Server 2 backup started at 5:30 am Saturday morning - and was still running when I checked at about 10 am this morning (Monday), which is considerably longer the projected 2 hours run time.

SSR progress monitor on the main screen showed 95% completion, opening the progress dialogue showed 1% remaining but after an hour it had not changed.

Checking the backup desination folder for server 2 revealed all the backup files to exists and be the size we would expect them to be, which lead me to conclude the backup had completed but hung at the final step when it runs the file clean up of previous backups.

There was no option to cancel the job in the progress dialog so I had to restart the SSR service to break out and stop the job from running, one I did the the completed backup job is there but SSR has no knowledge of this and there is no link to the files created in recovery point manager.

Here is my theory based on what we are seeing here and what I have seen on other servers, SSR most likley place to crash/hang is at the point post backup when it tries to remove previous files, at this point 'something' goes wrong and the nas drops off the network or is at least unavailable from SSR's perspective, the job hangs, previous backups are not cleaned up, SSR does not recoed the job as complete, so the next time it runs SSR has no record of the recovery points and the problem is compounded as they will never be groomed (thats a guess...)

In relation to and supporting this we come across on various occasions SSR reporting to many connection to a backup device i.e.
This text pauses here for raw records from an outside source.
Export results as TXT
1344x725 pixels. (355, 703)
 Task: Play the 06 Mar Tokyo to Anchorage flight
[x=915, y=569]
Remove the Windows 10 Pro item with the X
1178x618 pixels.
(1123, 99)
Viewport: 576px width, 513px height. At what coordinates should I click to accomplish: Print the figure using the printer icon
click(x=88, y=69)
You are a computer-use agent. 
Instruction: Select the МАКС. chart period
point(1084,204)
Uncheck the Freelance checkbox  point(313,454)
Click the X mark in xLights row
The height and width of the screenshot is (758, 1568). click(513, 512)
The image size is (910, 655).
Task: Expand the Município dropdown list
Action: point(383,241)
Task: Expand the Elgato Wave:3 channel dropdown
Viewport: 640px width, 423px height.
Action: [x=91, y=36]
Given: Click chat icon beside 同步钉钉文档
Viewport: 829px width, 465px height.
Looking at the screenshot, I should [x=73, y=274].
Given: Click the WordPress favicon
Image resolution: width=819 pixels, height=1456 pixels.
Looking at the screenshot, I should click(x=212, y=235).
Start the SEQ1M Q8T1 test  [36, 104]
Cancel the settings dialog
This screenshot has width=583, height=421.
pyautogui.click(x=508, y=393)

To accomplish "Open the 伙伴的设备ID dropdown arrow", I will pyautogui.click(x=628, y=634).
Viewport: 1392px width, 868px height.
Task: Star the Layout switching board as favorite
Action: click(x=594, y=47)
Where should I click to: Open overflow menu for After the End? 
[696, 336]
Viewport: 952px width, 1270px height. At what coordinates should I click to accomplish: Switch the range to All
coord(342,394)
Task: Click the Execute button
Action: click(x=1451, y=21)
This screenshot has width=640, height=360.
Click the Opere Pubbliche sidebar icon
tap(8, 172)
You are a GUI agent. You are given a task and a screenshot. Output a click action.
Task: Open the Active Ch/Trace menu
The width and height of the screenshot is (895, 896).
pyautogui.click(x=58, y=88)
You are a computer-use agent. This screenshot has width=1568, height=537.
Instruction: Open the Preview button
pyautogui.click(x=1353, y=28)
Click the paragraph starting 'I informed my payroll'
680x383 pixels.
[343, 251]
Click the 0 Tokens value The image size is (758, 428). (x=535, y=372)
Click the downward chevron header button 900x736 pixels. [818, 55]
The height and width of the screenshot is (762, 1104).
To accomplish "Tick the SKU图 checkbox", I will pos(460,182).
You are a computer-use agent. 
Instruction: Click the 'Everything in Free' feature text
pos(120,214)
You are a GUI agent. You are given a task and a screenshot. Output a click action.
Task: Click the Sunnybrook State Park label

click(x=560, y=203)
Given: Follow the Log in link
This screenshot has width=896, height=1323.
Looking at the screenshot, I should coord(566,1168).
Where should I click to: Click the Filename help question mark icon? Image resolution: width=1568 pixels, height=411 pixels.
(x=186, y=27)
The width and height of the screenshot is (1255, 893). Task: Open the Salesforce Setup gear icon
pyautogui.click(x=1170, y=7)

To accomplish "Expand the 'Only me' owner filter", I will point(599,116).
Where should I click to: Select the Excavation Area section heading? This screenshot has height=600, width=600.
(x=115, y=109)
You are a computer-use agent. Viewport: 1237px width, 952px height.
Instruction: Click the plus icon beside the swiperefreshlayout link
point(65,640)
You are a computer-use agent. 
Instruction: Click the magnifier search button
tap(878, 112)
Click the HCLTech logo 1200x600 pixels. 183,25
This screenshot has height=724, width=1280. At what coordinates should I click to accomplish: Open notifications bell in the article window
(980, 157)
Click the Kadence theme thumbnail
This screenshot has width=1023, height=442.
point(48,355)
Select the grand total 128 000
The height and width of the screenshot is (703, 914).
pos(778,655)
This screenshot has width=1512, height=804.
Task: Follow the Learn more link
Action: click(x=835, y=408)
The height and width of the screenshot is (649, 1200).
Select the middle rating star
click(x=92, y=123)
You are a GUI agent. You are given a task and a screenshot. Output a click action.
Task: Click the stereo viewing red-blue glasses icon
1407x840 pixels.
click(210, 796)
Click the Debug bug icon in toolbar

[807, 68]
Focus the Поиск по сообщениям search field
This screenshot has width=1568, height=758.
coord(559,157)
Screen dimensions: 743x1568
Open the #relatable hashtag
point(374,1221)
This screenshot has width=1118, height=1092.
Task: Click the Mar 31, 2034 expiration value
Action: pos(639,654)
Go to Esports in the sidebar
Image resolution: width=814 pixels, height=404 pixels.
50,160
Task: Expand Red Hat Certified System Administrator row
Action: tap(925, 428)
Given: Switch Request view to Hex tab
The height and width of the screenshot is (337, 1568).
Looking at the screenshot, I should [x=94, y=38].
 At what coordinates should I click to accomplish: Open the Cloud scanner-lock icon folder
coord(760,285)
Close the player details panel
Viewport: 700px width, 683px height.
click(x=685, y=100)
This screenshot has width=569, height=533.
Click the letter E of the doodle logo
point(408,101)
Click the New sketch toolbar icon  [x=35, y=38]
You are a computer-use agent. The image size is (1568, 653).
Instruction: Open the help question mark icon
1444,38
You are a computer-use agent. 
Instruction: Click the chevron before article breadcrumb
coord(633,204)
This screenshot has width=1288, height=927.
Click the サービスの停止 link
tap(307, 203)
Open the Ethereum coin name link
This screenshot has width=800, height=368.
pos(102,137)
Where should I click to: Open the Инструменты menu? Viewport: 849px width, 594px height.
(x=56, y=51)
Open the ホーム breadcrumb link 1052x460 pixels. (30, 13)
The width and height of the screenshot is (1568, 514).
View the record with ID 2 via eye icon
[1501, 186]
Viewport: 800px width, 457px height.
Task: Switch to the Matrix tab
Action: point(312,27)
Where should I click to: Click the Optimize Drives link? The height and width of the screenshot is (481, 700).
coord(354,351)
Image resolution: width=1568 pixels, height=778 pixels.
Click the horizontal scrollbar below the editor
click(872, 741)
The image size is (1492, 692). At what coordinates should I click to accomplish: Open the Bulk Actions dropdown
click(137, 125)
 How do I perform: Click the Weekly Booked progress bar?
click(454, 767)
NAS that requires the server to reboot to clear it, during this time SSR cannot access the NAS but windows can.

In most if not all cases as the one above there are log entries to support the job starting, files in place to support the job completing, but no log entries for recovery point removal, or log entries saying recovery point removal failed due to errors accessing the device.

Hope that makes sence...

 

 

criley
Moderator
Moderator
Employee Accredited

Both of those servers are running 9.0.0 which is the original release of BESR 2010. That is old and you should update to SP3 (9.0.3).

If backups are hanging at 95%, please review this:

http://www.symantec.com/docs/TECH141655

RS
Level 3

@Chris

That's OK.

Regarding backing up to a different location.

We did this at first, using RDX (removable harddisk cartridges), but had to resort to using scripts to delete files because of the cleanup problems, along with using an independent recovery point.

 

Backing up to C was noted for testing purposes.

 

I will do a backup to an external drive later today with the same configuration.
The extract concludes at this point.